┌──
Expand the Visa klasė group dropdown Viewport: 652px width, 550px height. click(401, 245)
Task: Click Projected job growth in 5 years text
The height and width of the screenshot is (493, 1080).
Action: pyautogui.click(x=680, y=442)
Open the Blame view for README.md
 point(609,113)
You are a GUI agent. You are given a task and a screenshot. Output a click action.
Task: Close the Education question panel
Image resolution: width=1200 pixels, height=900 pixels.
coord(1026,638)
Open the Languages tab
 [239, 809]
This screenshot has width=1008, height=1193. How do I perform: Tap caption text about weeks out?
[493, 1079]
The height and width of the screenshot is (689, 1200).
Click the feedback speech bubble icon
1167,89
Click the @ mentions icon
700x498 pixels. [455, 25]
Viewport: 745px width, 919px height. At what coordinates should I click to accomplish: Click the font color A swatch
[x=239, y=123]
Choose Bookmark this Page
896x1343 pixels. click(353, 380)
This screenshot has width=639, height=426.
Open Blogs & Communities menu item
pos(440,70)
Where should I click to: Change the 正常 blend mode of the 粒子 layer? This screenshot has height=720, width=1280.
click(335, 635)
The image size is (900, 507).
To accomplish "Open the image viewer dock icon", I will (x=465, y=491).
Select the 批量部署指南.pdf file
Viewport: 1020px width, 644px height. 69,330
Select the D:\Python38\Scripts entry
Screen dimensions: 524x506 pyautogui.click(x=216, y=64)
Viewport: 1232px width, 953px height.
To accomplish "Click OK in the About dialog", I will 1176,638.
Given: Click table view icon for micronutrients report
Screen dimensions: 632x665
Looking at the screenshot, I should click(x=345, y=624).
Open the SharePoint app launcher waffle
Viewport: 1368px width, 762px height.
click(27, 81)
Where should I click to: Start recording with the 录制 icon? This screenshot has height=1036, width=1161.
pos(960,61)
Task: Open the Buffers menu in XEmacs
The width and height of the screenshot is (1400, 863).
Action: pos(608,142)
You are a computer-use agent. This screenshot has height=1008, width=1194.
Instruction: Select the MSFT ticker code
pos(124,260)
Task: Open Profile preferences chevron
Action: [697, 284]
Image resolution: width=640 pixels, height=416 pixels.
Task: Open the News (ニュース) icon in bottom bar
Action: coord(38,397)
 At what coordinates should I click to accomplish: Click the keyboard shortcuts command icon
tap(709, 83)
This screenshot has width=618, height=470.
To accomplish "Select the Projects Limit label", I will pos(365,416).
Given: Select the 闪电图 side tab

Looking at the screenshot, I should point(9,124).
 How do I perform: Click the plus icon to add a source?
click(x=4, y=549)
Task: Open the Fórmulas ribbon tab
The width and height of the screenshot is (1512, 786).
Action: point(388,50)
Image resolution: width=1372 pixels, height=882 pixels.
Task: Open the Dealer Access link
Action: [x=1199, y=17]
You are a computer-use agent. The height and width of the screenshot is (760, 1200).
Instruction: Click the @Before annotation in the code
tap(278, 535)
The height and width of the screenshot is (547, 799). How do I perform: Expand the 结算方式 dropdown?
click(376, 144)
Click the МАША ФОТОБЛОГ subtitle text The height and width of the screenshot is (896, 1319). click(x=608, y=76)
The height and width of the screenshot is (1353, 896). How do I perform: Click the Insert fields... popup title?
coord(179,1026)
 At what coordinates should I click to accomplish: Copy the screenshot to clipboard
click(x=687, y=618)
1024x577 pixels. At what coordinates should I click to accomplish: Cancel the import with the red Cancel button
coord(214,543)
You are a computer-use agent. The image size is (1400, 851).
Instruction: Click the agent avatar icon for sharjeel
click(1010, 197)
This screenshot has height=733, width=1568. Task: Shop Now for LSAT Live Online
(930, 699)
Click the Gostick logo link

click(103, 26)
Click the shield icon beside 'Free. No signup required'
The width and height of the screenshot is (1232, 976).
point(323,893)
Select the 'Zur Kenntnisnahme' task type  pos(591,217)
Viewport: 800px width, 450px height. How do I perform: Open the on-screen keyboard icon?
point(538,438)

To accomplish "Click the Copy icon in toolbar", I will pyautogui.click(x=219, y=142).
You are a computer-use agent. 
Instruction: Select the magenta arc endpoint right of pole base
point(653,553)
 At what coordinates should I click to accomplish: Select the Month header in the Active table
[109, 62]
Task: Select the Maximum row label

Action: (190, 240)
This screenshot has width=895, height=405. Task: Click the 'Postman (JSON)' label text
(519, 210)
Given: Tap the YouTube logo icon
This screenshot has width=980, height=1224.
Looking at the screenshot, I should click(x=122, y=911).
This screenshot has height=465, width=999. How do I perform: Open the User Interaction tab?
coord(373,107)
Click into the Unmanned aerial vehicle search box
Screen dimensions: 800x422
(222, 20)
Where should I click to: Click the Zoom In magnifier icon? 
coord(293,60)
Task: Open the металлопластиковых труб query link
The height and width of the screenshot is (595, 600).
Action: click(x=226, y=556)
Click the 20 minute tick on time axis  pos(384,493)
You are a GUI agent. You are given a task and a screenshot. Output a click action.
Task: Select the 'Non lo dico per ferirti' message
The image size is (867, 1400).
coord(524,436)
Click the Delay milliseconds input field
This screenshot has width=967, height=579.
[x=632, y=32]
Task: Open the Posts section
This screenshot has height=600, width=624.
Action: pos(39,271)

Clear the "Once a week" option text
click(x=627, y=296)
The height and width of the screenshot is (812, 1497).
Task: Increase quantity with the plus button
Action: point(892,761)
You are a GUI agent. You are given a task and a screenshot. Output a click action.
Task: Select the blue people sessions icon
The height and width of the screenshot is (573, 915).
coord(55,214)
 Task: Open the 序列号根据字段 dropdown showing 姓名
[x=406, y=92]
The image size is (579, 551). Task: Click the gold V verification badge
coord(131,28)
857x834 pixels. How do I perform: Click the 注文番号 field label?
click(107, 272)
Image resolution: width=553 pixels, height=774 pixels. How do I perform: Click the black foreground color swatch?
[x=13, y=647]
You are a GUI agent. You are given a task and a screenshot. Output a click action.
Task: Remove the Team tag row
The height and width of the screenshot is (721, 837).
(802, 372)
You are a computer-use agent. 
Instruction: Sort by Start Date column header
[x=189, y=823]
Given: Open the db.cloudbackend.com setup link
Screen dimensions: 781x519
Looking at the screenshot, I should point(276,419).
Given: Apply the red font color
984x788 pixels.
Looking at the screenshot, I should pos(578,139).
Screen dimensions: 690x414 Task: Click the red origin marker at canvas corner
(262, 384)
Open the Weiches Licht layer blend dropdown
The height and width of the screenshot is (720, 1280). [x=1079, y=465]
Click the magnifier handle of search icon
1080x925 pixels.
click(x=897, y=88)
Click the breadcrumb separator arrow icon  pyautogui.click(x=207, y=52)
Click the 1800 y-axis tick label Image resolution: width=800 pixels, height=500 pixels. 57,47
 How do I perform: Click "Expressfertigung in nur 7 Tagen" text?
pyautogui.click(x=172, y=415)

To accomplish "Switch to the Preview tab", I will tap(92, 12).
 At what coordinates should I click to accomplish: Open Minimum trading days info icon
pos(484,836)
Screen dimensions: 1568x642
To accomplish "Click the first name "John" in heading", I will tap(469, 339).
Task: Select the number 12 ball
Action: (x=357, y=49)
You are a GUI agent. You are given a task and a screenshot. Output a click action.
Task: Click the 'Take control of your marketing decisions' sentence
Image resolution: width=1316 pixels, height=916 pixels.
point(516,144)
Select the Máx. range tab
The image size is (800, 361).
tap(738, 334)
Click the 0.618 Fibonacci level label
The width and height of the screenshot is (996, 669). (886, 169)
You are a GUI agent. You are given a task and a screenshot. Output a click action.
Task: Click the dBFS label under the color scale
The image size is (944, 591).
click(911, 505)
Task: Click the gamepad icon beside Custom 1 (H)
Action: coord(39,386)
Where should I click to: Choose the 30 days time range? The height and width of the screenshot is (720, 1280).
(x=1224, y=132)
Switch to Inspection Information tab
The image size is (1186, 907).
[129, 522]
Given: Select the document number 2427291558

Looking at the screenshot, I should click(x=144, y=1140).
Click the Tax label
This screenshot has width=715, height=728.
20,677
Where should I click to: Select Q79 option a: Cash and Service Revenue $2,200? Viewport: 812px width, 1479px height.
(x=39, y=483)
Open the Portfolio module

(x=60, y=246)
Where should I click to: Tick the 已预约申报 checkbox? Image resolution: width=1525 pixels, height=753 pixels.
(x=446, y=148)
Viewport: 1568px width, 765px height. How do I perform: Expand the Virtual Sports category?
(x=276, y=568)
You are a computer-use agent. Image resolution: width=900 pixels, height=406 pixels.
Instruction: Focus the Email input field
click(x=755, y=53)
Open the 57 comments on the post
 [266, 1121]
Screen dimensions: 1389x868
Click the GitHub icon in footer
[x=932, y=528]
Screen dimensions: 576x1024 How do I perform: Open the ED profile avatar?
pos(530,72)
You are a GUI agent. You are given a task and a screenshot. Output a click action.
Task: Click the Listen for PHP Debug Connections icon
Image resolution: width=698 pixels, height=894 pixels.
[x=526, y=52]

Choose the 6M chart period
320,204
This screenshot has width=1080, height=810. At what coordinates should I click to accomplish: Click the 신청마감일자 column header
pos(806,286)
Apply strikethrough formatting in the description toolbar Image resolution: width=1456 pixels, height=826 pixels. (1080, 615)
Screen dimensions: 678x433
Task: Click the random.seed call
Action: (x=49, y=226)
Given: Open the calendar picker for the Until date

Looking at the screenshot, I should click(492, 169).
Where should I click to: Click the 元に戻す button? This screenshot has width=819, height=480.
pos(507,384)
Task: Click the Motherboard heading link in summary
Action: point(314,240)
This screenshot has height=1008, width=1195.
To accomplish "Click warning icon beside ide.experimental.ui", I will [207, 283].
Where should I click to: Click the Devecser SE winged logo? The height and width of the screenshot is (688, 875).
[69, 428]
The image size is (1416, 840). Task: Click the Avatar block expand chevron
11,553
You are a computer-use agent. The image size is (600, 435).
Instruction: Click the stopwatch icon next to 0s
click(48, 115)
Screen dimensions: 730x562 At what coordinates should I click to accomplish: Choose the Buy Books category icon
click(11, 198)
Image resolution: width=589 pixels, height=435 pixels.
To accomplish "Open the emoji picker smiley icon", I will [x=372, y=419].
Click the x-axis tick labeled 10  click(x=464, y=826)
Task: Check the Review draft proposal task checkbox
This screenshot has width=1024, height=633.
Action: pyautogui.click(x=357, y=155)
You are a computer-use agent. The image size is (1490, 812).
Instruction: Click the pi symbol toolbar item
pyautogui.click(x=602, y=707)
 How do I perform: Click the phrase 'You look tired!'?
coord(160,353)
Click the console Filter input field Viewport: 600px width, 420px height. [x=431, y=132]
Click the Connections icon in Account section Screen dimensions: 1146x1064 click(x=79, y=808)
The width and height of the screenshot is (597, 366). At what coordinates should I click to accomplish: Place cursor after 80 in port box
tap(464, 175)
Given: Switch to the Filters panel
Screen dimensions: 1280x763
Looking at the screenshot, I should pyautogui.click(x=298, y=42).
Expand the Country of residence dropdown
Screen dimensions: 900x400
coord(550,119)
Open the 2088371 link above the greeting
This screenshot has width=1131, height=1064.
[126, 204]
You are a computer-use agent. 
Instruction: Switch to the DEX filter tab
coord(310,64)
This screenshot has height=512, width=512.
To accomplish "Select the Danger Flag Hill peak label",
└──
*WORK TO BE COMPLETED*.
Among the entries, copy every line containing the word "section".

*TASK RESPONSE*.
Task: Open the Posts section
Click the Connections icon in Account section Screen dimensions: 1146x1064 click(x=79, y=808)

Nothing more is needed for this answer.